My daughter is 8 and she wants to conquer the world with a lemonade stand.
When I was a kid, I put one up too, in our colony in Madras. It did fairly good business.
Why lemonade? Well, it’s healthy, hydrating, simple to make, yummy. Also, when life gives you lemons, you make lemonade. Beyoncé will agree, right?
Beyond the universality of it, there is something empowering about a lemonade stand. If you check the news recently, so many children have used it to raise awareness about autism or to raise money for a war veteran.
Here’s what you can do when you get your child to put up a lemonade stand
1. Take away the freebies
Many people argue that a lemonade stand doesn’t really teach entrepreneurial skills.
Kids have their parents’ money to buy the material and they can use their tables and chairs or rent a kiosk. These costs don’t come into the picture.
As parents, we can encourage them to save up for these expenses way before they set up the stand.
This will give them a broader view of how entrepreneurship works.
2. Play hardball
When I was selling lemonade in my colony, everyone stopped by to buy some and to compliment me. My parents were proud and bought so many cups!
My uncle, on the other hand, played the no-nonsense, realistic customer. He made me really work hard to sell what I was selling. In friendly but persistent tones, he asked, why should I buy your lemonade? Because it’s fresh, I said.
Uncle: Can I have it for less?
Me: No, because I squeezed it myself.
Uncle: Why is the cost so high?
Me: Because I spent time getting good lemons and making sure that I strained all the seeds out.
I had to answer every one and not buckle under the pressure. Were my answers astute? Not really. Maybe they were childish but it really gave me tremendous insight into how sales works and how to negotiate.
3. Learn the accounting basics
How do you price your lemonade?
How many cup sizes do you come up with?
How do you one-up a competing lemonade or food stand?
How do you make a profit?
The reality is that a lemonade stand is a fantastic way to teach a child the basics of accounting. Don’t believe us? Here’s a book to prove it!
4. Cross-sell and improvise
At six, entrepreneur Gary Vaynerchuck opened a lemonade stand. That’s not all. He franchised it!
He would go around in his bike, collecting money from all of his 8 franchises.
One of the franchise owners, a kid, was equally smart and would hold out one or two dollars from Gary.

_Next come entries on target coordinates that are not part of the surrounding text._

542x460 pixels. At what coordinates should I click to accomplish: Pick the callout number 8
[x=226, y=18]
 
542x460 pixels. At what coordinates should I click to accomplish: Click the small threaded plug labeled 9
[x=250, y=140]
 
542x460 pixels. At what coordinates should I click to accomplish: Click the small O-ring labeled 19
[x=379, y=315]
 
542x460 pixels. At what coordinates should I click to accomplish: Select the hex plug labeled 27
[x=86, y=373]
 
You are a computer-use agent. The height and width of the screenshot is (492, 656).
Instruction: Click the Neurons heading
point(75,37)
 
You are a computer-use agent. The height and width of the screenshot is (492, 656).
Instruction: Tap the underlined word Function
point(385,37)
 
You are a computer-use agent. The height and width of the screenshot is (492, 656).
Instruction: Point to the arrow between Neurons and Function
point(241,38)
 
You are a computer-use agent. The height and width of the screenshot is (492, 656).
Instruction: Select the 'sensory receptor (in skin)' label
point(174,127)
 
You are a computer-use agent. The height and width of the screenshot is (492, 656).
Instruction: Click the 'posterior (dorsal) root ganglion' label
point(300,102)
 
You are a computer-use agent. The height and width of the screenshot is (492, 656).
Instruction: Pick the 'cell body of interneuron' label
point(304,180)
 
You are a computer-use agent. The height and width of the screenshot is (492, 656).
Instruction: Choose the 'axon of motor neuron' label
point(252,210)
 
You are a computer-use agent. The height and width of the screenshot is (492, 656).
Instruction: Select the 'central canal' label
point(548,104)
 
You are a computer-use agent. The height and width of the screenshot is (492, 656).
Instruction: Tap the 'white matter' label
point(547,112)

But Gary let it slide because this kid was an ace with customers and sold more than any other franchise owner.
5. Connect the dots
In this article in Forbes, Chris Myers talks about how his son had a stroke of genius when putting up a lemonade stand. He cross-sold cookies with the lemonade, because that’s what people like with their drinks.

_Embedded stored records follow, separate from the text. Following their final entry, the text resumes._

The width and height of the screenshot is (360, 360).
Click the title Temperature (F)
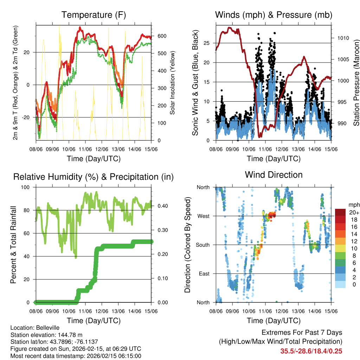(x=94, y=15)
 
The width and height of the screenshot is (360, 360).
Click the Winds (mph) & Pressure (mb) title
(x=274, y=15)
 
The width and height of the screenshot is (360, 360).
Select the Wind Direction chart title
(x=274, y=175)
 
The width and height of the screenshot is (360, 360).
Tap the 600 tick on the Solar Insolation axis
(x=162, y=36)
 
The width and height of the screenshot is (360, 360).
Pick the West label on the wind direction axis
(x=203, y=216)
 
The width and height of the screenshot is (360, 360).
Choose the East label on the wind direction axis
(x=204, y=274)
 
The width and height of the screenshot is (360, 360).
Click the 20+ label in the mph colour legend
(x=353, y=212)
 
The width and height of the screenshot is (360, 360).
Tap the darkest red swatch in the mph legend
(x=340, y=212)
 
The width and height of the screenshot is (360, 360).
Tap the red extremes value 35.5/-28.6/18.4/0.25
(x=311, y=351)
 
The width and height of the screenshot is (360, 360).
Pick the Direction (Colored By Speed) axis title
(x=187, y=245)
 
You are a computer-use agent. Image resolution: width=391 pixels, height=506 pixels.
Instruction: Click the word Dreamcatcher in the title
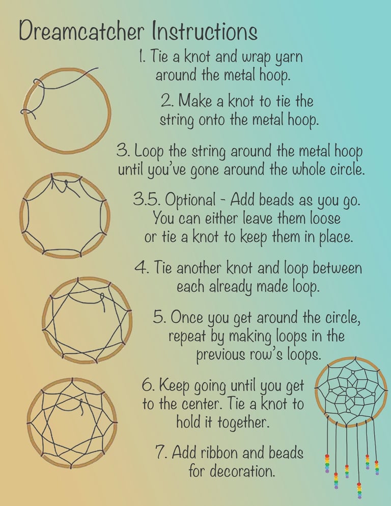[81, 31]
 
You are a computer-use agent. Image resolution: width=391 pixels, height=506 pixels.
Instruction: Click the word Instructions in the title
[204, 31]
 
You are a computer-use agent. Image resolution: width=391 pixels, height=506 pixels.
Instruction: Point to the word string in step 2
[177, 120]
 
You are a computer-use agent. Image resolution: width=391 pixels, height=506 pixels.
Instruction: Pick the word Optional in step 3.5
[190, 200]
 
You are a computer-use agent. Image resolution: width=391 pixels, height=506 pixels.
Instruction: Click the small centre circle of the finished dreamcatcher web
[351, 392]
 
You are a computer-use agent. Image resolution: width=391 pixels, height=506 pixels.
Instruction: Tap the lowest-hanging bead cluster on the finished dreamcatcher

But here’s the really brilliant part. He displayed some of his artwork alongside the food and drinks! Isn’t that genius?
They were up for sale and people ended up buying all of them. He also realized that people stopped at lemonade stands because of the cuteness factor and he was unafraid to sell himself.
An invaluable life skill for the future will be the ability to connect the dots and to think in a multi-disciplinary manner.
There is a name for this and entrepreneurs swear by it. It is called associative thinking. For instance, the April Toka Box is a masterclass in associative thinking for kids. It links a picture book on butterflies to engineering!
Really, the sky’s the limit with a lemonade stand. All you need to do is to improvise!